Extensive Document Disclosures. Currently, parties need provide only final versions of Item 4(c) and 4(d) documents – competition/market/synergy documents, or third-party advisor documents, analyzing the transaction, prepared by or for an officer or director. The proposed changes would substantially expand the required document submissions, and sweep in documents that parties ordinarily would not provide absent a specific request from the agencies for those documents.
- Drafts. Parties would have to provide drafts, not just the definitive versions, of 4(c)/(d) documents.
- Supervisory Deal Team Documents. 4(c) documents would be defined to include documents that were prepared by or for the “supervisory deal team lead(s),” not just by or for an officer or director.
- Ordinary Course Strategic Documents. Parties would need to submit certain ordinary course high-level strategic documents (e.g., period business or strategic plans), not just internal documents created in contemplation of the notified transaction. The proposed changes would capture documents that contain information regarding market shares, competition, competitors, or markets regarding products or services where the parties overlap.
Other Significant Proposed Changes
Under the proposed changes, parties would be required to provide many other types of information that the current form does not mention, including:
- Interlocking Directors or Officers or Observers. For the first time, the parties would need to disclose their officers, directors, or board observers (and people with similar functions in unincorporated entities) and identify any other entities where those individuals have had such roles for the last 2 years.
- Prior Acquisitions. The agencies propose to substantially expand obligations to report prior transactions. The proposal would (i) eliminate the current $10 million annual net sales or total assets threshold for disclosures of prior acquisitions, so all acquisitions in overlapping NAICS codes or in the horizontal overlaps narrative would need to be disclosed; (ii) expand the timeframe for reporting prior acquisitions from 5 to 10 years; (iii) extend the obligation to the acquired, not just the acquiring, party.
- Minority Stakes. The revised form would expand parties’ obligations to disclose minority interests and large shareholders. For instance, each party would also need to list entities where they hold a minority stake of 5% or more that overlap with the other party – currently parties can simply list all entities where they hold a minority stake, regardless of any overlap.
First, if the proposed revisions are adopted, HSR notifications will be much more burdensome and require substantially more preparation time and consideration. This will materially extend the time to closing and transaction costs for many transactions. For instance, the FTC estimates that businesses would need on average 144 hours to prepare the revised notification, or 4 times more than the current average, and 7 times more for complex transactions. In addition, the parties will need to adopt at the time of filing critically important positions relating to overlaps and non-horizontal relationships, which will frame any subsequent investigation or litigation, a process that will require great care.
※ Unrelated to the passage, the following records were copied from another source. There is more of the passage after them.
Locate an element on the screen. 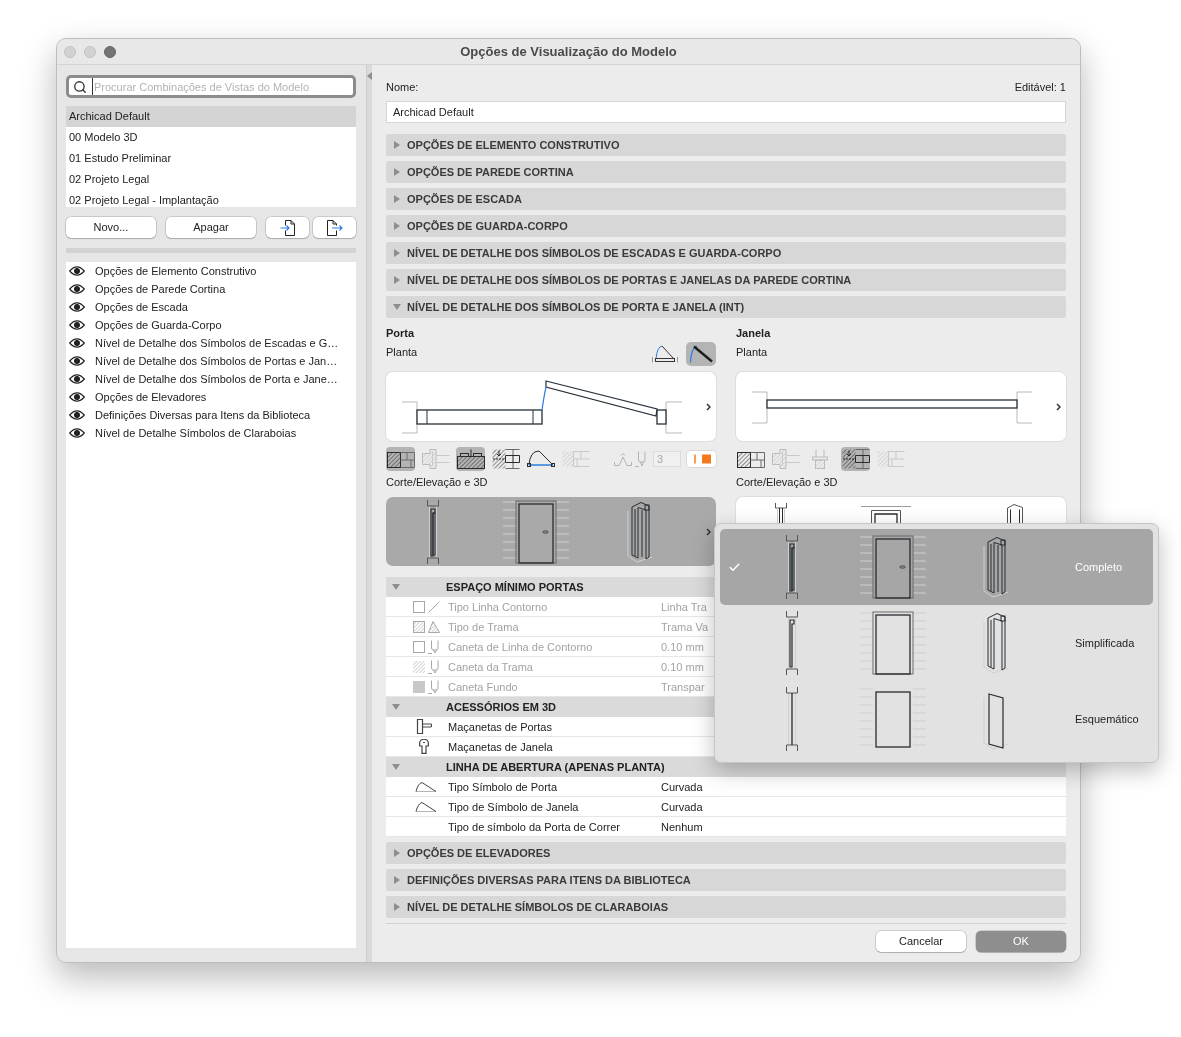 The height and width of the screenshot is (1037, 1181). sidebar-button: Apagar is located at coordinates (211, 228).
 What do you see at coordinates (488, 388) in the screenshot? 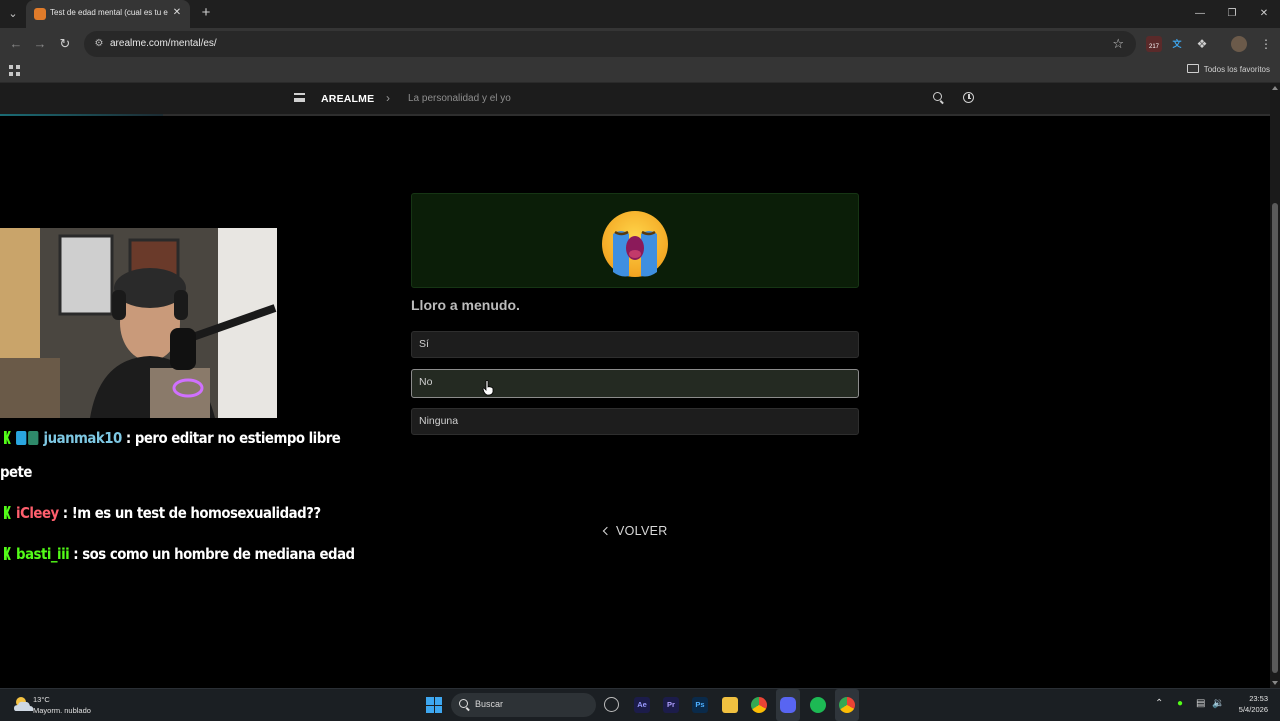
I see `hand-cursor-icon` at bounding box center [488, 388].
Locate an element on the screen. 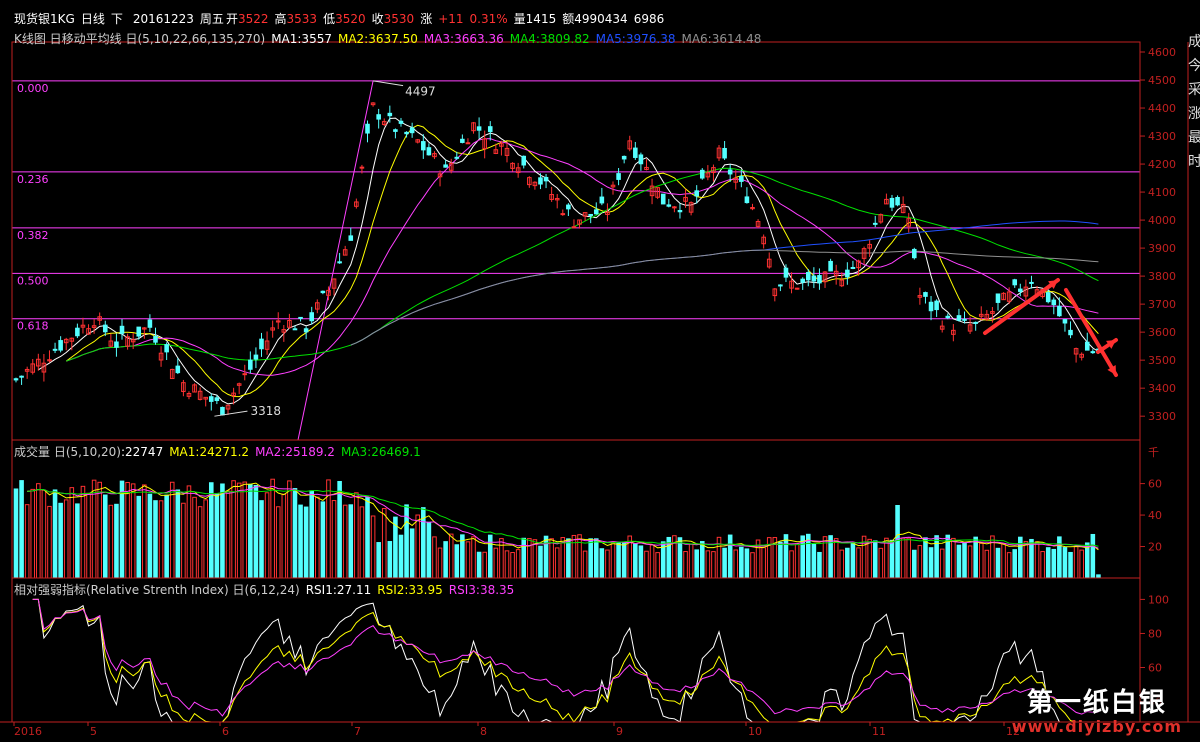  change-pct: 0.31% is located at coordinates (488, 19).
Second, the proposed requirements to provide draft 4(c)/(d) documents will require that businesses be even more vigilant to avoid creating vague, incomplete, or otherwise misleading documents that could trigger an extended investigation. It will be crucial for companies to have robust training and monitoring programs for both deal-related and high-level ordinary course document creation.
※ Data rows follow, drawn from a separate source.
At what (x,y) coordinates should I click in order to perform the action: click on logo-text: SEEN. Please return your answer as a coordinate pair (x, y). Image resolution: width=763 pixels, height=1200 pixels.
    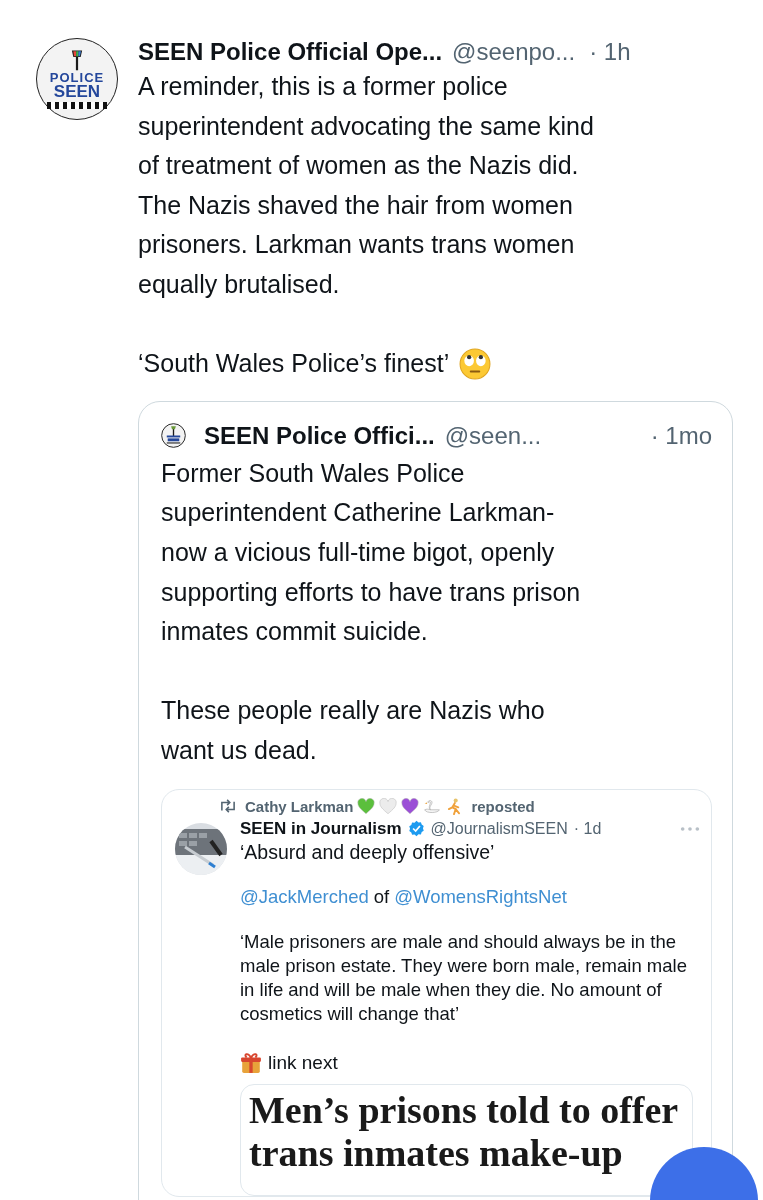
    Looking at the image, I should click on (77, 92).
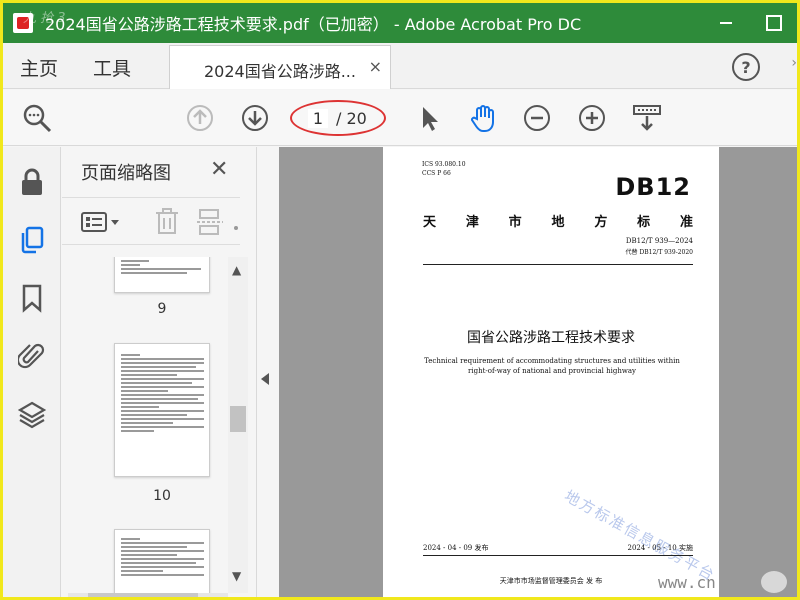 The image size is (800, 600). I want to click on corner-logo-icon, so click(774, 582).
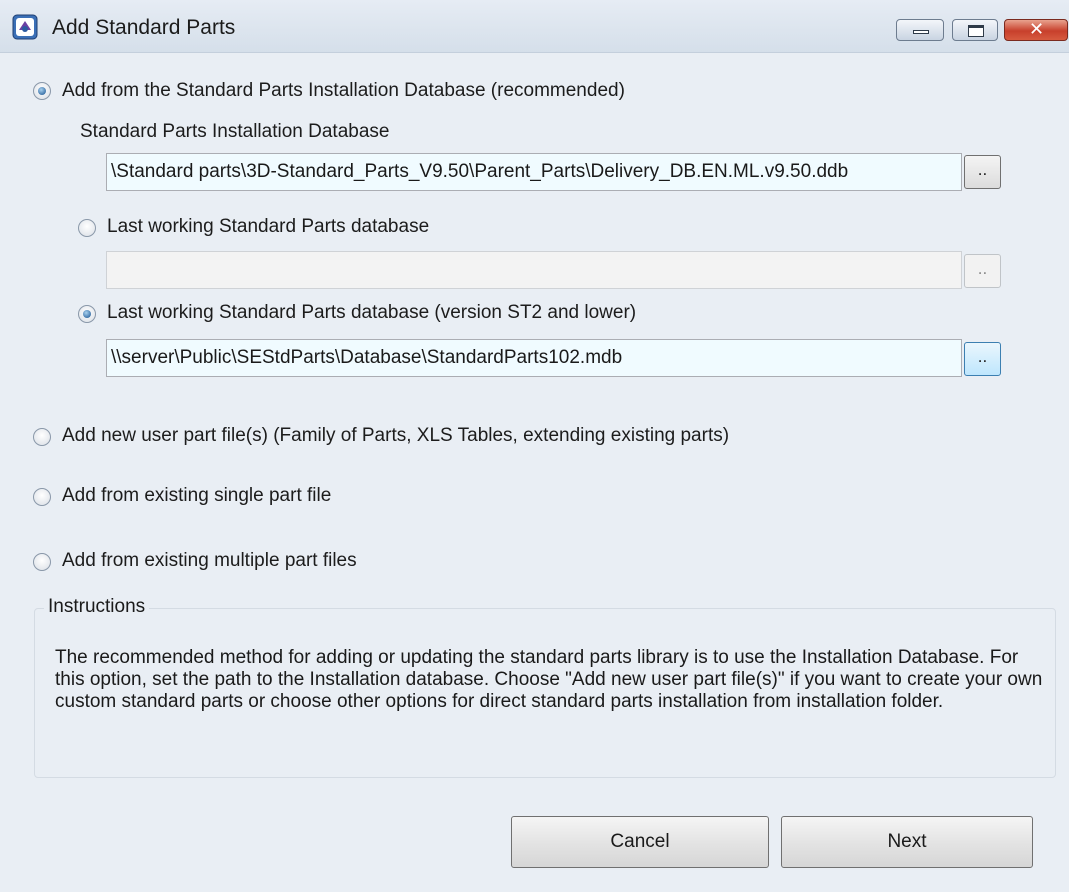 The height and width of the screenshot is (892, 1069). I want to click on maximize-icon, so click(976, 31).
Parties will now have until August 28, 2023 to submit comments on the proposed changes to the HSR form. The FTC and DOJ will then decide what, if any, changes to make to the proposal before the new HSR form becomes final. Changes to the form may not become operative for a year or more, but it is not too early to start planning for a notification regime that – absent dramatic changes to the proposal – will bring a new, and vastly different, merger notification regime in the United States.